16
jun
2015
A lei das biografias e um mundo menos pobre

imagem elo 7_450Um tema bastante pertinente ao setor editorial e que andava sumido do noticiário voltou à tona na última semana: em uma decisão importantíssima para a literatura brasileira, o Supremo Tribunal Federal (STF) derrubou, no dia 10 de junho, a necessidade de autorização prévia para publicação de biografias. O parecer, unânime entre os ministros do Supremo, é resultado de uma ação encabeçada pela Associação Nacional dos Editores e Livros (Anel) em oposição a uma série de liminares de instâncias inferiores, que proibiam o lançamento de biografias não autorizadas.

Apresentada em 2012 e denominada Ação Direta de Inconstitucionalidade (ADI), a iniciativa da Anel encontrava resistência principalmente da Associação Procure Saber, grupo de autores e artistas dedicados a informar os interessados e a população em geral sobre regras, leis e funcionamento da indústria cultural no Brasil. O grupo era encabeçado pela empresária Paula Lavigne e, ironicamente, contou com apoio de nomes como Gilberto Gil e Roberto Carlos.

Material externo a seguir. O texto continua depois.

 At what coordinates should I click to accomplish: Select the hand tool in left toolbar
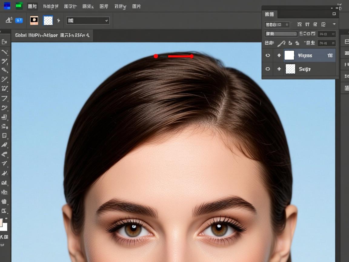[x=4, y=201]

A boa notícia – além da aprovação, claro – é que a maior parte da classe artística entendeu e comemorou a formalização de uma regra que nem deveria precisar de lei, já que o ato de escrever deve e precisa ser livre. Conforme declaração da ministra Carmen Lucia, relatora da ADI, a necessidade de autorização prévia dos biografados para publicação de obras bibliográficas ou audiovisuais significa censura prévia. Ou seja, normatizar o direito à informação seria afetar também a liberdade de expressão. Em contrapartida, apesar de garantir a liberdade aos biógrafos, a ministra reiterou que reparação moral e material poderá ser concedida em casos de abuso.

O debate no Brasil chamou atenção mundo afora, já que a proibição andava na contramão do que é praticado em outros importantes mercados literários. Como resumiu Masha Gessen, biógrafa de Vladimir Putin, em sua declaração sobre a mudança na legislação brasileira, “se as pessoas não forem autorizadas a escreverem sobre ditadores sem a permissão deles, o mundo seria mais pobre e ainda mais perigoso do que já é.”